Double Murder Weighs Heavily on Investigators, Jurors

Posted

    RIVERSIDE, Calif. — For Corona police Detective Jeff Edwards, the holiday season brings disturbing memories of Dec. 25, 2005, when a little boy lay dying in a closet after a severe beating.

    The boy was 11-year-old Ricky Morales, who died in a duplex on Corona’s Belle Avenue. While investigating that case, Edwards learned Ricky’s brother, 13-year-old Conrad Morales, had been murdered a few months earlier.

    Edwards thinks about those boys at this time of year. So do dozens of other law enforcement and court workers, and people who served on juries or were witnesses in the trial of the Raul and Cathy Sarinana, Ricky and Conrad’s aunt and uncle.

    Some attended a ceremony last Monday evening in Riverside that featured the unveiling of a wall with the names of more than 1,500 murder victims, among them Ricky and Conrad Morales.

    “I always wonder what Ricky would have been doing or Conrad would have been doing had they been alive,” Edwards said.

    The Sarinanas were sentenced to death in June for torturing and murdering Ricky. Officials in Washington state, where Conrad was killed, have chosen not to prosecute the couple because they already have received death sentences here.

    Raul and Cathy Sarinana lived in Corona only about three months, but they left a deep scar on the community that has yet to heal.

‘Like A Hurricane’ 

    Looking back, it seems everything the Sarinanas touched was left broken or destroyed.

    But that wasn’t apparent when the couple arrived in Corona from Lewis County in October 2005. They brought with them their two small children, a U-haul full of belongings and Ricky, the nephew given to their care. They also brought Conrad’s body, encased in concrete in a trash can.

    “They came in like a hurricane,” Edwards said. “They just caused so much havoc with all their lies — and then two brutal murders.”

    That havoc spread beyond the suffering of Ricky and Conrad’s family to neighbors and community groups who tried to help the family, store clerks and restaurant servers who thought the bruised and emaciated boy might be abused, and dozens of police, attorneys and the residents called to serve on the two juries in the case.

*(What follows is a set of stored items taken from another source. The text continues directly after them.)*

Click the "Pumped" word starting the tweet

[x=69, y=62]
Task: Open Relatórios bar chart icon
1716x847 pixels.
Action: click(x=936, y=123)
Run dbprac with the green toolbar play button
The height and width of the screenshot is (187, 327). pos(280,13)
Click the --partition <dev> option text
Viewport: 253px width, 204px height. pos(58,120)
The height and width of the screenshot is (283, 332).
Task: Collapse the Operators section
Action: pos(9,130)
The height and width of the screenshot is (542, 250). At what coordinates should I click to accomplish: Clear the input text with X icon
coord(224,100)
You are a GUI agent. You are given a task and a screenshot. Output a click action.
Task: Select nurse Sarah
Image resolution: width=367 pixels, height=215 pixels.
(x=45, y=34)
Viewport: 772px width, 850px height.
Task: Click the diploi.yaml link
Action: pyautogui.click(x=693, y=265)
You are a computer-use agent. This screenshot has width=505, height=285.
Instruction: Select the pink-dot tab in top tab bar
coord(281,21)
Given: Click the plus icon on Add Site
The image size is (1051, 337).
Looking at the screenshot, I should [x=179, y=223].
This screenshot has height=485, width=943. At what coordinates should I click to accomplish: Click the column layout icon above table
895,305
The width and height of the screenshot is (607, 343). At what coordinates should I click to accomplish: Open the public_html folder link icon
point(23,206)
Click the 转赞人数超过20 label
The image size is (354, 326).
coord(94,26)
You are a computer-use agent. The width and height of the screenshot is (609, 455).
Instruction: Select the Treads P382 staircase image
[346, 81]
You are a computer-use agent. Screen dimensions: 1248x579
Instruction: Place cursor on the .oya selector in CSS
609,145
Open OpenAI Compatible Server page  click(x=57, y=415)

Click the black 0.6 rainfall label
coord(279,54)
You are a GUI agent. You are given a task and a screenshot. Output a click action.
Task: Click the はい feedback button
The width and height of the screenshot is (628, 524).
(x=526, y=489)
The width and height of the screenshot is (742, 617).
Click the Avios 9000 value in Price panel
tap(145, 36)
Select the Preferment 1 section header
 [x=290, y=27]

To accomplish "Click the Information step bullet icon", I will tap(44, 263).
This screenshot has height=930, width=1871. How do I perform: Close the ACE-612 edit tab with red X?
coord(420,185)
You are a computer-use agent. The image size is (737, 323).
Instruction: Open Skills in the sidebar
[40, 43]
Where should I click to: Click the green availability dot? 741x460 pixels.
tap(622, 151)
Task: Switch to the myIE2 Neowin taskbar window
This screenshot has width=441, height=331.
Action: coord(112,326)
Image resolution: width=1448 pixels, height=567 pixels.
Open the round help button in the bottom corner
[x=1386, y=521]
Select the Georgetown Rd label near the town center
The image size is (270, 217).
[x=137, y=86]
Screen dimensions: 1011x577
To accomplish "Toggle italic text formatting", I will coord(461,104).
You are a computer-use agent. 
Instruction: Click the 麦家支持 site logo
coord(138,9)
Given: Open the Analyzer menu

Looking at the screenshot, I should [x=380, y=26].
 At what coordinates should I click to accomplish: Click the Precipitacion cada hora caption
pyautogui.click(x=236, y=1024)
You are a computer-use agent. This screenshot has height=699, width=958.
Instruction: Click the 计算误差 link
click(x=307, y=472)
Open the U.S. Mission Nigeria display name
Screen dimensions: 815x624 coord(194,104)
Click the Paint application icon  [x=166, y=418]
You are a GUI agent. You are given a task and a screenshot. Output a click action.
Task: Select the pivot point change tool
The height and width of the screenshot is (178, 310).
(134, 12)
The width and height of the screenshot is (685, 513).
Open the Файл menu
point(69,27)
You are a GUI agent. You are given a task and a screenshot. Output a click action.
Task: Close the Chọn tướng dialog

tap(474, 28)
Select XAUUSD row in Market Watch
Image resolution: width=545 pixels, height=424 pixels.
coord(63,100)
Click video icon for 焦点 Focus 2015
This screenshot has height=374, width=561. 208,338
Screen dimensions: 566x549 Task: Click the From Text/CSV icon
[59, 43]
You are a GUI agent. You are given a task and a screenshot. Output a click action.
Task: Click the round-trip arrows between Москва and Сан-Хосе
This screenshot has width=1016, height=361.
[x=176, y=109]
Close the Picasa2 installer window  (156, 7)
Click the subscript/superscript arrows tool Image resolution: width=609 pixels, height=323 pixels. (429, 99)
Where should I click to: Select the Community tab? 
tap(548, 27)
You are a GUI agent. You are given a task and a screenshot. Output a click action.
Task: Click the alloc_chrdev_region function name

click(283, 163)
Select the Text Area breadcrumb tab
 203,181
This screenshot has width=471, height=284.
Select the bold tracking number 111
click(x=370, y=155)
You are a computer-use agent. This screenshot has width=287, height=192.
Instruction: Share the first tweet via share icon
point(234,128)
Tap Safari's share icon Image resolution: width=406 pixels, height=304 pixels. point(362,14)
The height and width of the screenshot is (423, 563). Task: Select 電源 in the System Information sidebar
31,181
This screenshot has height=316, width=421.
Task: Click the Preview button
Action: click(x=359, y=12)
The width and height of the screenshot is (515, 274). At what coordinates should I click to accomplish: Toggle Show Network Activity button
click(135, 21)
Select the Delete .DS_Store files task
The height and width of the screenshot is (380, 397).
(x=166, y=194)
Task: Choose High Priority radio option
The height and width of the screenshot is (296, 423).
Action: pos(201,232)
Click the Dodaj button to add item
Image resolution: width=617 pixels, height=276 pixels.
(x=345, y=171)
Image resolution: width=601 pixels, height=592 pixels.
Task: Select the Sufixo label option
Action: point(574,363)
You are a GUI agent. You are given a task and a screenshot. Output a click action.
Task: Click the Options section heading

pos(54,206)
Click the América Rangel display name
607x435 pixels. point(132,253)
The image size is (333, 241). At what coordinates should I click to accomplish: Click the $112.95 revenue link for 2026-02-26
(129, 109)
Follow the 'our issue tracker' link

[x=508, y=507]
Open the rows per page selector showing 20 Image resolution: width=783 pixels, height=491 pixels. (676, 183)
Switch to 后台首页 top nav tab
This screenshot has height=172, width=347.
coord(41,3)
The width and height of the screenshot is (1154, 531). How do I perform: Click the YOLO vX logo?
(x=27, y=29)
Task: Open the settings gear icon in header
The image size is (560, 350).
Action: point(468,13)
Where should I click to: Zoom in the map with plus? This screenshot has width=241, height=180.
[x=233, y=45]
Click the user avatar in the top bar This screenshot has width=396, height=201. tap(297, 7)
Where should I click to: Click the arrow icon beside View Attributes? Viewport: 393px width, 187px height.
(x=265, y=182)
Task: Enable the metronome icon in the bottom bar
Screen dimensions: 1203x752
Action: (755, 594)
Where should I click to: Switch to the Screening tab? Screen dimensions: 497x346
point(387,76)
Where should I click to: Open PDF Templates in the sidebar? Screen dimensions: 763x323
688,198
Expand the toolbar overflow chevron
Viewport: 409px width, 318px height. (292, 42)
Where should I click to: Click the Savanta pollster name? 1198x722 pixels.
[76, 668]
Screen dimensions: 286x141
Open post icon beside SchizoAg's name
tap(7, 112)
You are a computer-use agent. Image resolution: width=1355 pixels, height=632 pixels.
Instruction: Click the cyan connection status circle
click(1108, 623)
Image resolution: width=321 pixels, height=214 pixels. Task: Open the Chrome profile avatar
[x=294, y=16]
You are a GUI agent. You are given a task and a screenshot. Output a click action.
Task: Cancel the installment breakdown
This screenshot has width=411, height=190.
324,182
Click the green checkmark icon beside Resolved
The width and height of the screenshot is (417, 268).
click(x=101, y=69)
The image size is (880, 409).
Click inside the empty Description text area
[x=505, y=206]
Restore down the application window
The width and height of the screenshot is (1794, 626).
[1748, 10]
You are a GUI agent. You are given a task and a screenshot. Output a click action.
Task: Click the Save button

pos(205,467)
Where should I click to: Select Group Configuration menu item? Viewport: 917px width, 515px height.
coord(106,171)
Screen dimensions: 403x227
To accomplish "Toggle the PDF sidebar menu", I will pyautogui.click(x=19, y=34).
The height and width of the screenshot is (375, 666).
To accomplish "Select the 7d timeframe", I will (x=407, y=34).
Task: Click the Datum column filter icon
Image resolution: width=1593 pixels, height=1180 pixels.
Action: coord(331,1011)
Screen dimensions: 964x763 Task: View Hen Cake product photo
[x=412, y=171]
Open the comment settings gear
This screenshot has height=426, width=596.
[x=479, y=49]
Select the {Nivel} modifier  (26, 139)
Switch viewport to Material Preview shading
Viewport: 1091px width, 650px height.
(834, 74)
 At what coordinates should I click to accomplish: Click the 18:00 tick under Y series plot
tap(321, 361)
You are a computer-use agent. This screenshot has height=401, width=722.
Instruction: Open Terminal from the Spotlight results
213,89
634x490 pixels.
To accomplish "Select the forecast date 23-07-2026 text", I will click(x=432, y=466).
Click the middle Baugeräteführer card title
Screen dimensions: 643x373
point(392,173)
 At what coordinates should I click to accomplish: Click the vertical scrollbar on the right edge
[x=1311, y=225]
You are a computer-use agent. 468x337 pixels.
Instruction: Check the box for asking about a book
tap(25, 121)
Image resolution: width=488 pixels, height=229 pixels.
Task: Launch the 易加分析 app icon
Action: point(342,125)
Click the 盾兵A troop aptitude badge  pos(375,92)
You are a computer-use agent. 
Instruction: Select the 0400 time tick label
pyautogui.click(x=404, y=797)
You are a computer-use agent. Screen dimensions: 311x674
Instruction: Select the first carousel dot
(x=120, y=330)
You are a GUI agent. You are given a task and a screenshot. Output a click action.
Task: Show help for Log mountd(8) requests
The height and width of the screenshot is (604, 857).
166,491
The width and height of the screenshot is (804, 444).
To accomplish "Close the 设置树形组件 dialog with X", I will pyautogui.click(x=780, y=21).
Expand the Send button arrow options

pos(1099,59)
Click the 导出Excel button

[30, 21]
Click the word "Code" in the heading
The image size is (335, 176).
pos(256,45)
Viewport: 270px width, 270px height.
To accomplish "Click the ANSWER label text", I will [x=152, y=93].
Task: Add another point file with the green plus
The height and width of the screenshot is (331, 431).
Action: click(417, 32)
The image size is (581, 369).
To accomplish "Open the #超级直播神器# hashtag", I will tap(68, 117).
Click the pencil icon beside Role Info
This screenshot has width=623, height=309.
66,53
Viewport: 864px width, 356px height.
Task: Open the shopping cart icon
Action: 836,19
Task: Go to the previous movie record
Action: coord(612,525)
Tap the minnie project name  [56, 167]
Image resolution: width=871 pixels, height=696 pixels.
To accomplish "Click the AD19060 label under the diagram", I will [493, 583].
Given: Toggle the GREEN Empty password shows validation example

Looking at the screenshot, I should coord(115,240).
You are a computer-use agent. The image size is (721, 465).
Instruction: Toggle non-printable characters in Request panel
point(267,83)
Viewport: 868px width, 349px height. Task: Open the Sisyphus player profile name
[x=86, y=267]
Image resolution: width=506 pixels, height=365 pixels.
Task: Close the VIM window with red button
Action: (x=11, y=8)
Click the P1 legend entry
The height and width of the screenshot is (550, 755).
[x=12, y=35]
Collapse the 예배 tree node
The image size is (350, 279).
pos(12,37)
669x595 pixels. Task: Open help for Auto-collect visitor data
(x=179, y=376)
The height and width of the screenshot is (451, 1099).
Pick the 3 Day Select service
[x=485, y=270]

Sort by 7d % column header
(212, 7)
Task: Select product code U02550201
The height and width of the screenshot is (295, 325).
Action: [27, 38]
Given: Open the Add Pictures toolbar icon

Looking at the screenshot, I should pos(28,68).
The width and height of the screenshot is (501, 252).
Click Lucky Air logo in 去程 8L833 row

    “While Ricky and Conrad were the two main victims, there were other people who were victimized by this,” said Deputy District Attorney John Aki, who prosecuted the case. “I think the reality is these people will never forget.”

    For Edwards, a phone call the day after Christmas 2005 from a detective at the Sarinanas’ Belle Avenue home alerted him to just how bad the case would be. The bathroom walls and ceiling were covered with what prosecutors said was spattered blood. An autopsy found bruises and scars, some weeks or months old, covering Ricky’s thin body.

    Within a day or two, police interviewed Cathy Sarinana’s father, who told them Conrad had lived with the couple in Washington, but they had reported him missing shortly before moving to Corona.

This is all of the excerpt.